* SELECTED PASSAGE

===

The other day I was on a business trip with four other people. They all work for the same company and we were visiting one of their suppliers. As we were traveling down the highway we passed one of the company manufacturing sites. Anxious to show me one of their factories they made a decision to stop in since we had an hour to kill before our appointment.

We walked into the building passing through a series of security check points and found ourselves in a lobby. Betty the receptionist signed us in and instructed us to wait for Anne the site Human Resources person. After twenty minutes Betty informed us that Anne could not find anyone to give us a tour and had asked us if we could come back another time. My colleagues reasoned that we could stop back at three o’clock after our supplier visit. The receptionist relayed the message and Anne replied with an affirmative.

At three o’clock we returned again full of enthusiasm. We again navigated the security checkpoints and landed in the lobby as before. We were given a pair of sleeves, a set of gloves, foot booties, hair nets and a pair of safety glasses which were required of people on the floor.

After donning this regalia we settled into the lobby to wait for Anne. After four or five minutes Anne emerged through an employee only door. She was a heavy set woman in her late fifties with bleach blonde hair wearing a nylon pantsuit. One of my colleagues noted that she was not dressed for the tour.

===

* DATA
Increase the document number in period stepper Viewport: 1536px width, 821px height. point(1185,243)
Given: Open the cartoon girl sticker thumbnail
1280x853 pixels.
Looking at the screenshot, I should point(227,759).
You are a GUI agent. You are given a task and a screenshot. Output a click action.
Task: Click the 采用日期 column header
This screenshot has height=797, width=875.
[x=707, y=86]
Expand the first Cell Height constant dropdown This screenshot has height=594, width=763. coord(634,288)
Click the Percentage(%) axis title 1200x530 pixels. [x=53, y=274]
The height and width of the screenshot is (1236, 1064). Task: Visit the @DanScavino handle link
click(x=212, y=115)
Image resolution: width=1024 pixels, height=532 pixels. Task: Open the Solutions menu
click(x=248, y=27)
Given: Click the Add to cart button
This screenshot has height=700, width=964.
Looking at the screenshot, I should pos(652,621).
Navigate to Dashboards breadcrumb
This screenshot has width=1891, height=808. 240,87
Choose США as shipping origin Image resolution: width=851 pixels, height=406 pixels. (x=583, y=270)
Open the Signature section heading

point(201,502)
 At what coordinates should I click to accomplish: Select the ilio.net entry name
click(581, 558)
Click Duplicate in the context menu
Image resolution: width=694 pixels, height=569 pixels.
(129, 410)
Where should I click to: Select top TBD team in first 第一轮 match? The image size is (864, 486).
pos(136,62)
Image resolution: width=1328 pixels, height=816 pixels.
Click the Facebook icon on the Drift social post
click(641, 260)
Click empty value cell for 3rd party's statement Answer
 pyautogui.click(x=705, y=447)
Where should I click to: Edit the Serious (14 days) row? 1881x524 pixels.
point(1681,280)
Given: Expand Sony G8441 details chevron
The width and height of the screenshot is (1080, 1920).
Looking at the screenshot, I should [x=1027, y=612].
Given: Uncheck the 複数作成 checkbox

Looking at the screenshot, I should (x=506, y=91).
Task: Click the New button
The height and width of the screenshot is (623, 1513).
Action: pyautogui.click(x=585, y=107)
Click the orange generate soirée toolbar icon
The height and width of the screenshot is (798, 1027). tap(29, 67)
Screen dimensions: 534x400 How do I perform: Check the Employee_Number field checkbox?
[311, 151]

===

* TASK STATEMENT
Answer these questions about the factory visit story:
(a) How many other people was the narrator traveling with?
(b) How long did the group wait in the lobby before Betty said Anne could not find anyone to give a tour?
(c) At what time did the group return to the site?
The records come from a different source than the text.

* WRITTEN SOLUTION
(a) Four.
(b) Twenty minutes.
(c) Three o'clock.